Your goal>
Arrange all the lines of the material below as a JSON list of strings, one string per line, skipping blank lines and leaving the pictures out.

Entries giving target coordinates
════════════════
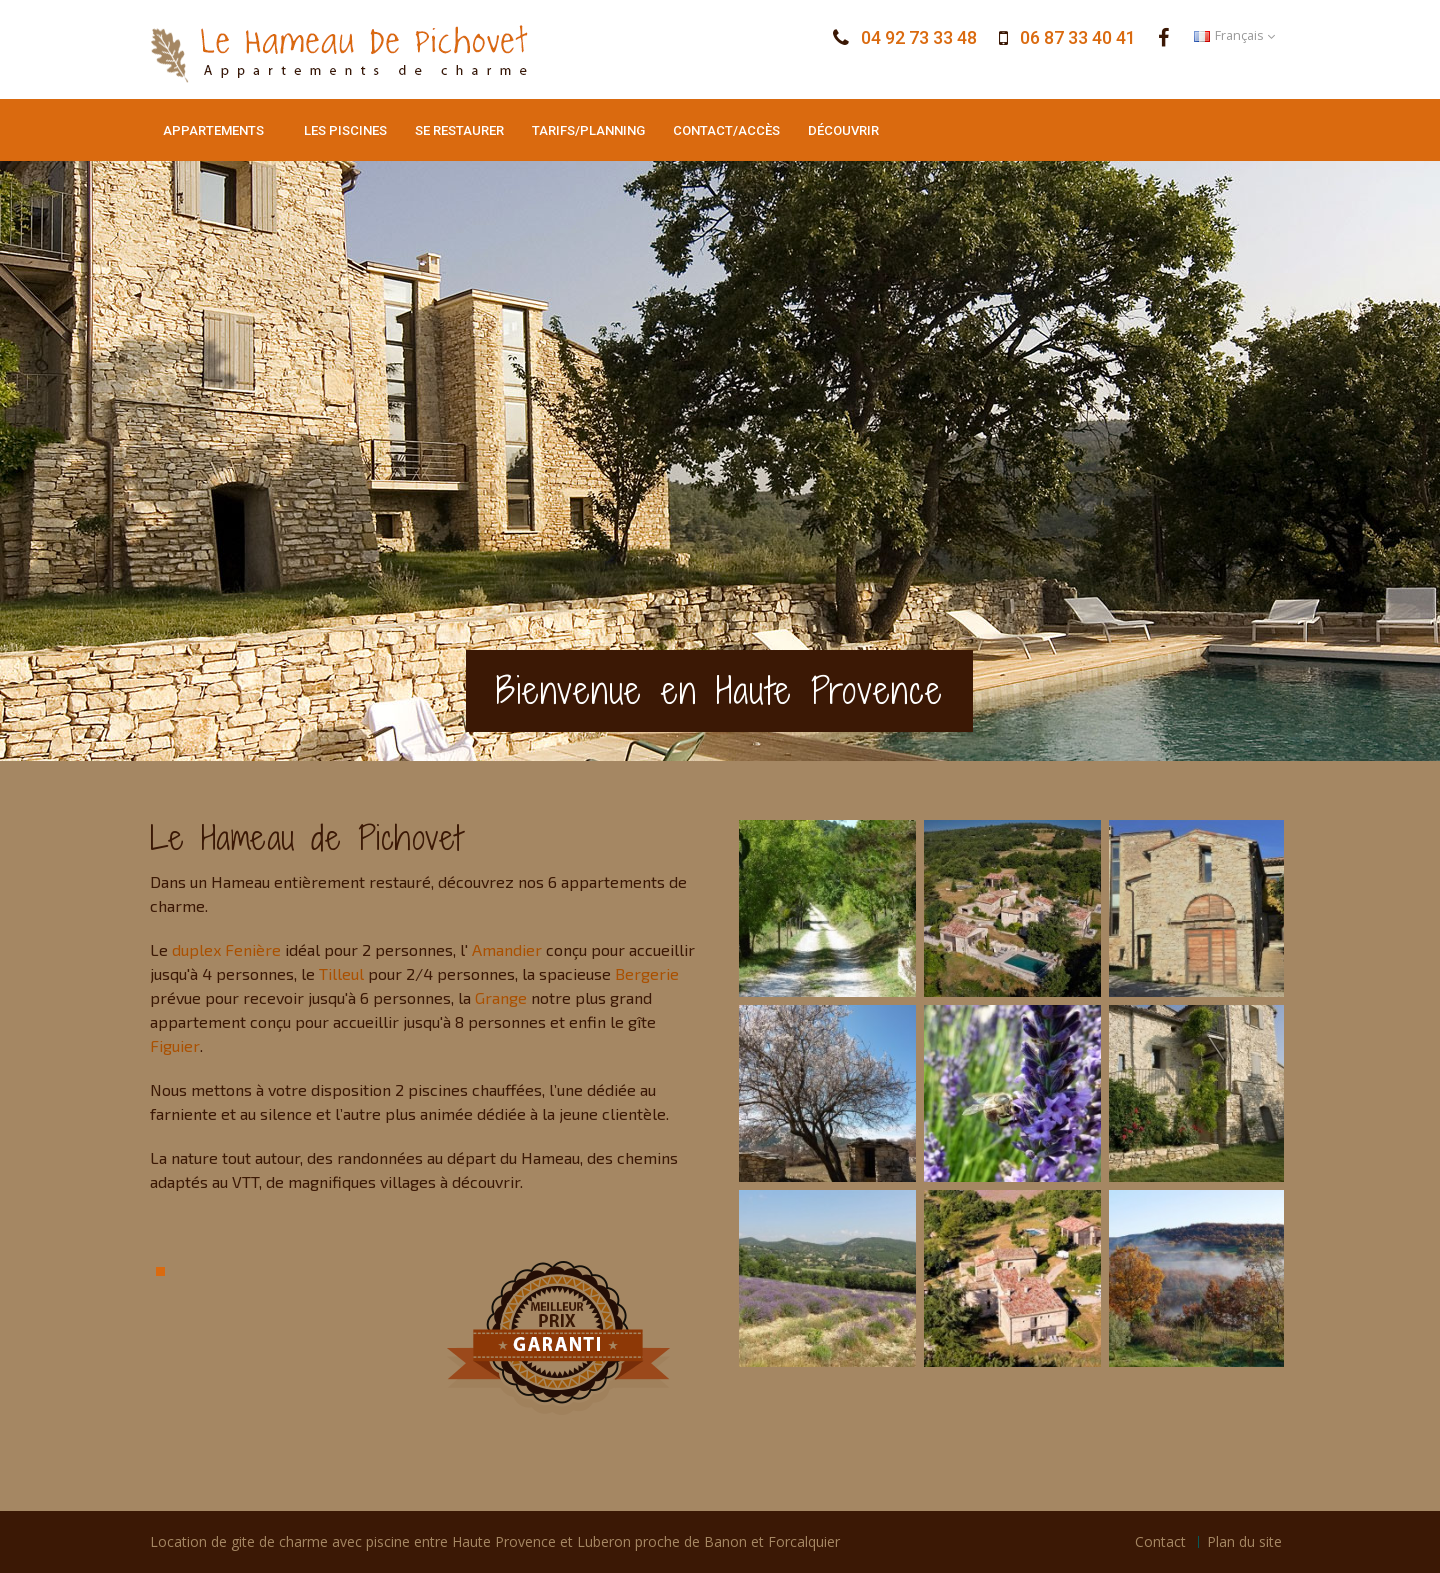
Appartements (213, 130)
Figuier (175, 1045)
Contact (1160, 1541)
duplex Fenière (226, 949)
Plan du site (1244, 1541)
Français (1234, 35)
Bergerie (647, 973)
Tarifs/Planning (588, 130)
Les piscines (345, 130)
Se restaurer (459, 130)
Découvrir (843, 130)
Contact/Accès (726, 130)
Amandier (507, 949)
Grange (501, 997)
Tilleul (341, 973)
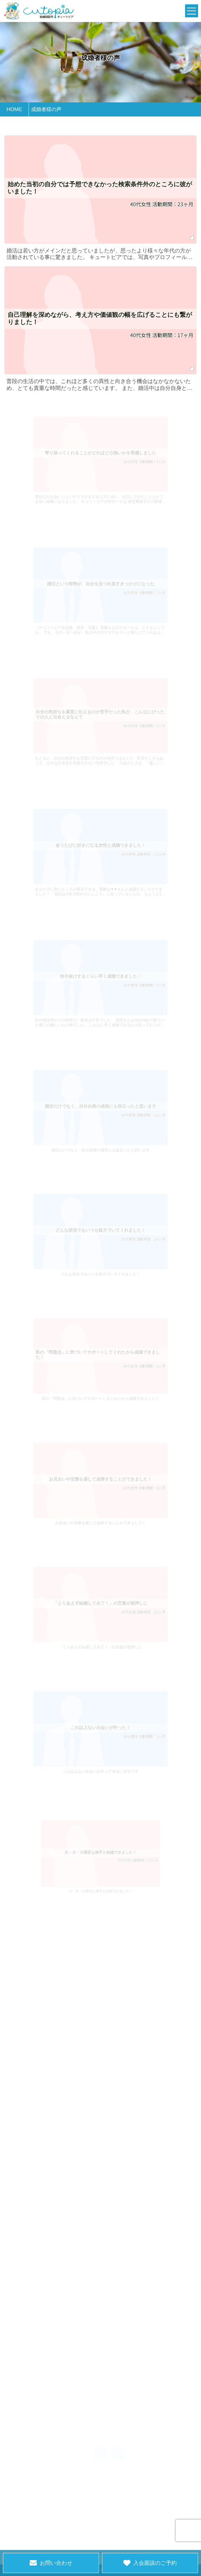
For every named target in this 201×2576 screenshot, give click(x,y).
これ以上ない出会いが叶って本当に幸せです (100, 1758)
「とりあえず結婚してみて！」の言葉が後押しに (101, 1634)
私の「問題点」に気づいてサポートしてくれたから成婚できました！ (100, 1386)
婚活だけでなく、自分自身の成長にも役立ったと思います (100, 1137)
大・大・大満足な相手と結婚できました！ (101, 1879)
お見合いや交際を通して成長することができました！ (100, 1510)
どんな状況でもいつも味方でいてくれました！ (100, 1262)
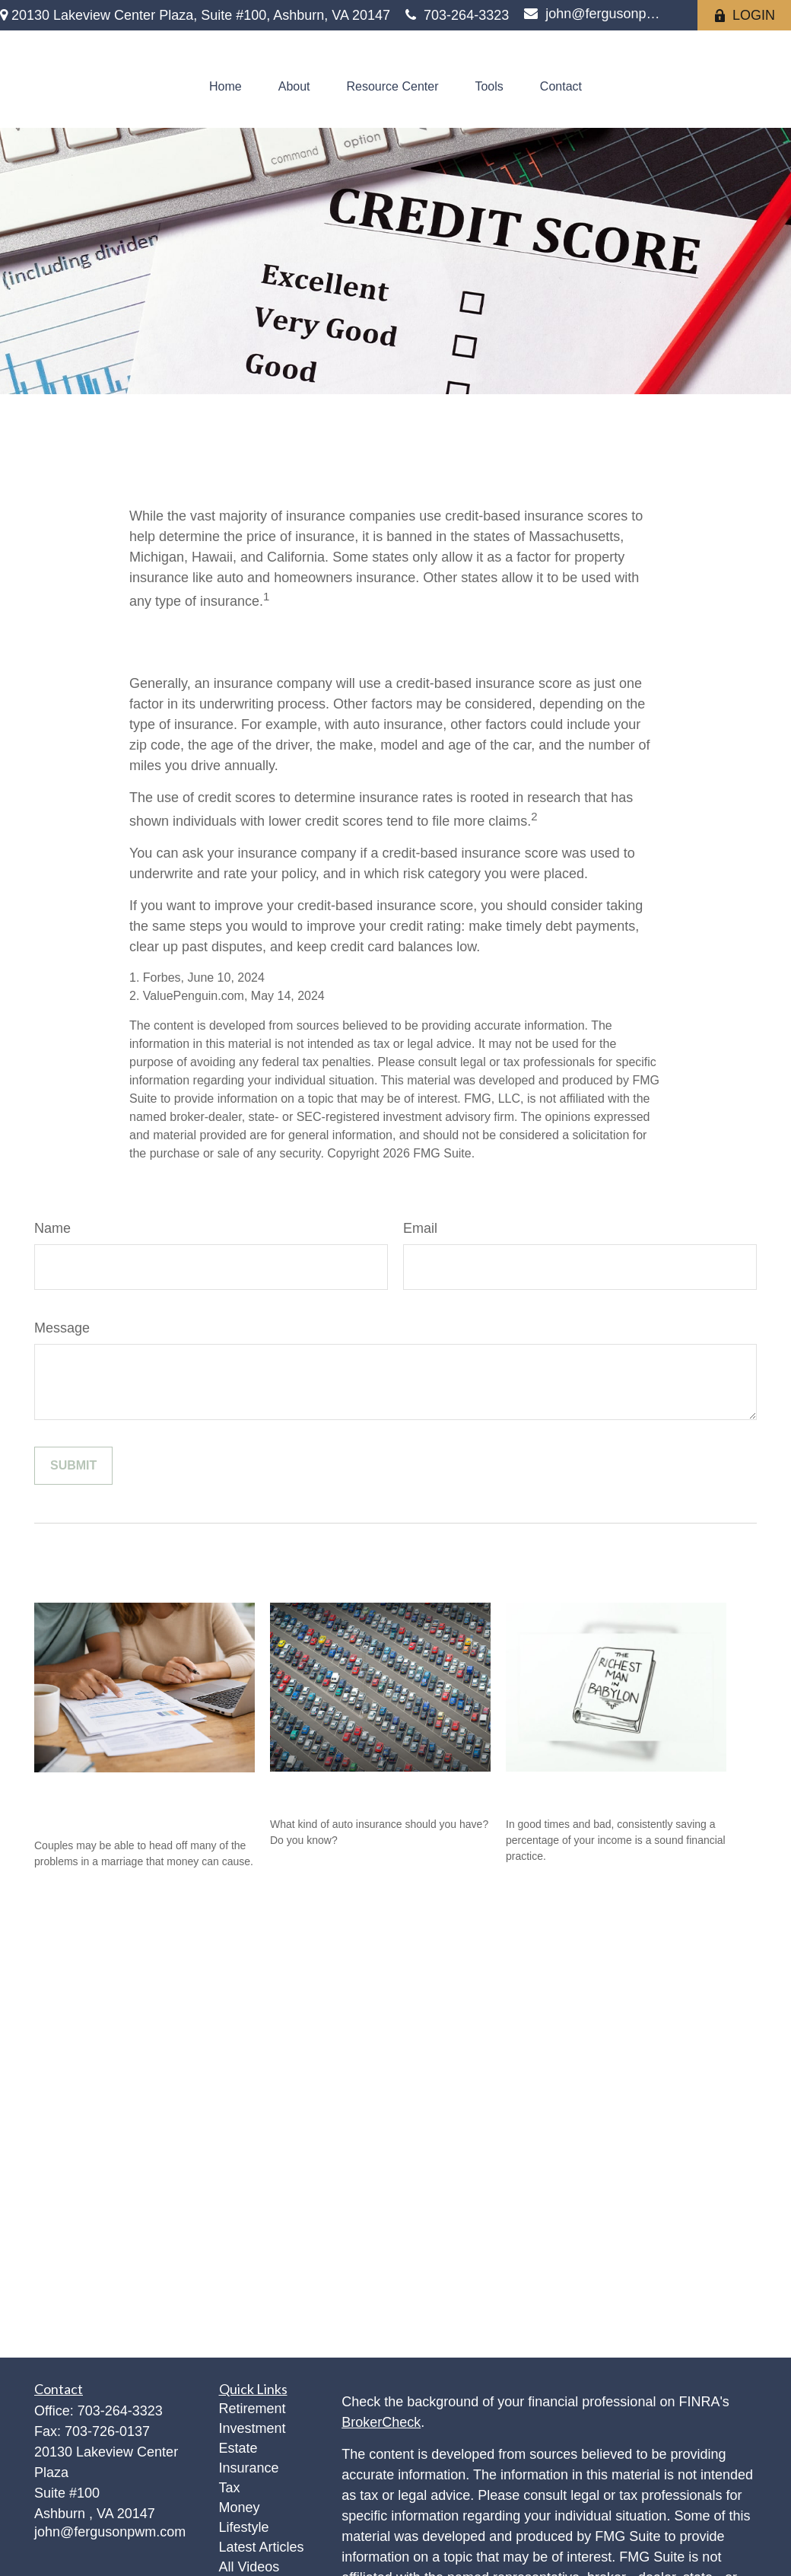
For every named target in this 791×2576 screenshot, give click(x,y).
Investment (252, 2428)
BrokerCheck (381, 2422)
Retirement (252, 2408)
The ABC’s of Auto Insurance (375, 1789)
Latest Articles (261, 2547)
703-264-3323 (457, 15)
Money (239, 2507)
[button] (225, 87)
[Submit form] (73, 1466)
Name (52, 1228)
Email (420, 1228)
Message (62, 1328)
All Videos (249, 2566)
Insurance (249, 2468)
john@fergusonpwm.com (593, 13)
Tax (229, 2487)
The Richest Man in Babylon (607, 1789)
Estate (238, 2448)
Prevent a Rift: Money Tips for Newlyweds (132, 1800)
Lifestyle (244, 2527)
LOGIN (744, 15)
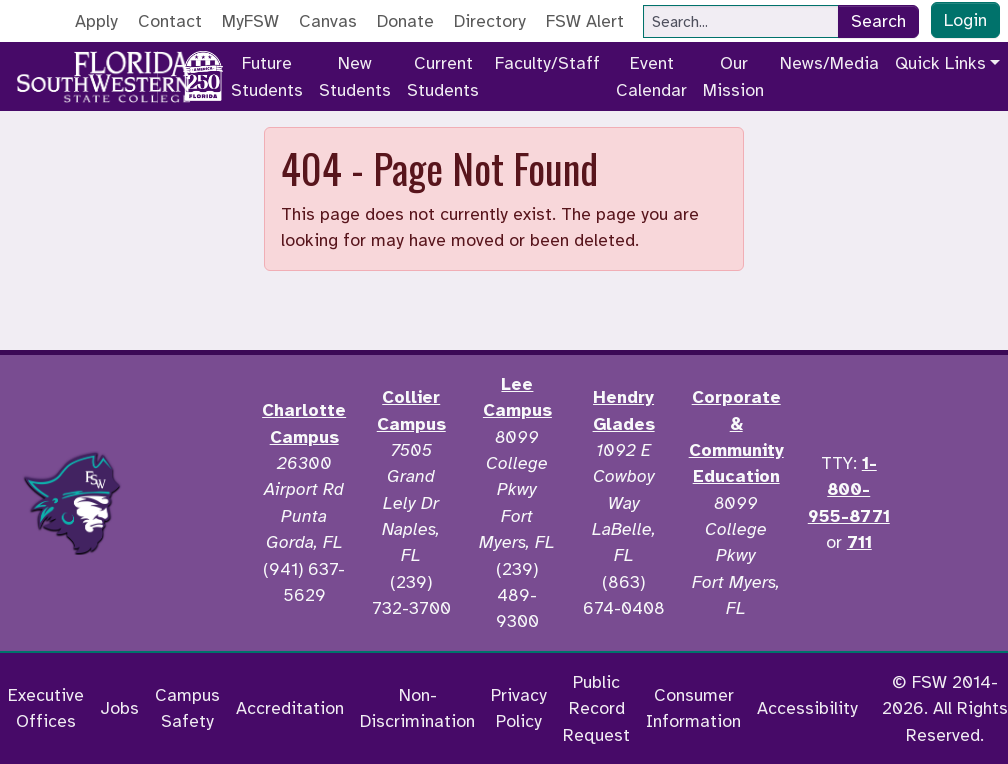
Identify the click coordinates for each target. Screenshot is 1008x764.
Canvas (328, 21)
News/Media (829, 63)
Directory (490, 21)
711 (859, 542)
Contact (170, 21)
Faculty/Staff (547, 63)
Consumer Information (693, 708)
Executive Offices (46, 708)
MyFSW (250, 21)
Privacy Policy (519, 708)
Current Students (443, 76)
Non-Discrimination (417, 708)
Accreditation (290, 708)
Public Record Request (596, 708)
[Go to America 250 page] (203, 73)
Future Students (267, 76)
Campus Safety (187, 708)
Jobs (119, 708)
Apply (96, 21)
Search (878, 21)
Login (965, 20)
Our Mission (733, 76)
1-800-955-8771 (849, 489)
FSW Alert (585, 21)
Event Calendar (651, 76)
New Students (355, 76)
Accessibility (807, 708)
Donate (405, 21)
════════════════
In response>
[
  "Appartements (213, 130)",
  "Figuier (175, 1045)",
  "Contact (1160, 1541)",
  "duplex Fenière (226, 949)",
  "Plan du site (1244, 1541)",
  "Français (1234, 35)",
  "Bergerie (647, 973)",
  "Tarifs/Planning (588, 130)",
  "Les piscines (345, 130)",
  "Se restaurer (459, 130)",
  "Découvrir (843, 130)",
  "Contact/Accès (726, 130)",
  "Amandier (507, 949)",
  "Grange (501, 997)",
  "Tilleul (341, 973)",
  "For every named target in this 201×2576 screenshot, give click(x,y).",
  "これ以上ない出会いが叶って本当に幸せです (100, 1758)",
  "「とりあえず結婚してみて！」の言葉が後押しに (101, 1634)",
  "私の「問題点」に気づいてサポートしてくれたから成婚できました！ (100, 1386)",
  "婚活だけでなく、自分自身の成長にも役立ったと思います (100, 1137)",
  "大・大・大満足な相手と結婚できました！ (101, 1879)",
  "お見合いや交際を通して成長することができました！ (100, 1510)",
  "どんな状況でもいつも味方でいてくれました！ (100, 1262)",
  "For every named target in this 791×2576 screenshot, give click(x,y).",
  "Investment (252, 2428)",
  "BrokerCheck (381, 2422)",
  "Retirement (252, 2408)",
  "The ABC’s of Auto Insurance (375, 1789)",
  "Latest Articles (261, 2547)",
  "703-264-3323 (457, 15)",
  "Money (239, 2507)",
  "[button] (225, 87)",
  "[Submit form] (73, 1466)",
  "Name (52, 1228)",
  "Email (420, 1228)",
  "Message (62, 1328)",
  "All Videos (249, 2566)",
  "Insurance (249, 2468)",
  "john@fergusonpwm.com (593, 13)",
  "Tax (229, 2487)",
  "The Richest Man in Babylon (607, 1789)",
  "Estate (238, 2448)",
  "Prevent a Rift: Money Tips for Newlyweds (132, 1800)",
  "Lifestyle (244, 2527)",
  "LOGIN (744, 15)",
  "Identify the click coordinates for each target. Screenshot is 1008x764.",
  "Canvas (328, 21)",
  "News/Media (829, 63)",
  "Directory (490, 21)",
  "711 (859, 542)",
  "Contact (170, 21)",
  "Faculty/Staff (547, 63)",
  "Consumer Information (693, 708)",
  "Executive Offices (46, 708)",
  "MyFSW (250, 21)",
  "Privacy Policy (519, 708)",
  "Current Students (443, 76)",
  "Non-Discrimination (417, 708)",
  "Accreditation (290, 708)",
  "Public Record Request (596, 708)",
  "[Go to America 250 page] (203, 73)",
  "Future Students (267, 76)",
  "Campus Safety (187, 708)",
  "Jobs (119, 708)",
  "Apply (96, 21)",
  "Search (878, 21)",
  "Login (965, 20)",
  "Our Mission (733, 76)",
  "1-800-955-8771 (849, 489)",
  "FSW Alert (585, 21)",
  "Event Calendar (651, 76)",
  "New Students (355, 76)",
  "Accessibility (807, 708)",
  "Donate (405, 21)"
]